I've been doing some reading, but haven't posted my thoughts for a while. One book I found an interesting read was Richard Flanagan's The Narrow Road to the Deep North, which was 2014's Booker prize winner. The story of Darrigo Evans, a Tasmanian who becomes a doctor just before the Second World War. He joins the Australian army , becomes an officer and is eventually posted to the Asian theatre of war, where he becomes a prisoner of the Japanese and one of the many men who were forced to build the notorious Burma railway. A large part of the book describes the appalling conditions of that situation, but also tells of Darrigo's attempts to make life easier for the men. In contrast to the horror of war, Darrigo's experiences with women, his wife and others are tenderly narrated.

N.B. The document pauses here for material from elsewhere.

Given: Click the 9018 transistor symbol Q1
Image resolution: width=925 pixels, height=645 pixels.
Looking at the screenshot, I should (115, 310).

I actually enjoyed Niall Williams The History of the Rain more, although it was only (!) longlisted for the 2014 Man Booker prize. Narrated by Ruth Swain, lying in her attic bedroom under a skylight streaming with rain, surrounded by her father's library.Although it seemed a little slow to get into, when Ruth begins to tell her family story, I became absorbed in the book. We all have family stories behind us, as well as making our own. Ruth tells of how her father grew up, how his family first came to Ireland, how her parents met and her father's attempts at farming on their 14 aces of unsuitable land. Ruth's comments on the events around her are delightfully sharp and funny, and the writing is lovely. Ruth's descriptions of her father's books and her relationship to a huge number of individual titles is fascinating, as is the importance of actual physical books to her, her father and grandmother.
A wonderful story of lives as they are being lived, about human failings and sadness, but also about hope and persistence.
D J Taylor's The Windsor Faction starts from the assumption that Wallis Simpson died on the operating table and that Edward VIII carries on as king. It's a "What if history had been different" story, which makes for interesting fiction, especially as in this tale, several of the characters are real. The extracts from the diaries of Beverly Nichols are a nice touch - I've only read a few of his gardening books in the past, and Edwards behaviour seems to be based on the many biographies and memoirs that are about him. We also get a different point of view, that of Cynthia Kirkpatrick, who returns to England from Ceylon as World War Two breaks out. Cynthia becomes a secretary at a literary magazine, and also is involved with Tyler Kent and eventually is asked to work for MI5. The atmosphere of what is called "the phony war" is evoked very well, and the whole story is enjoyable, especially as we know the eventual outcome of the war in real life, but is not apparent at the end of this story.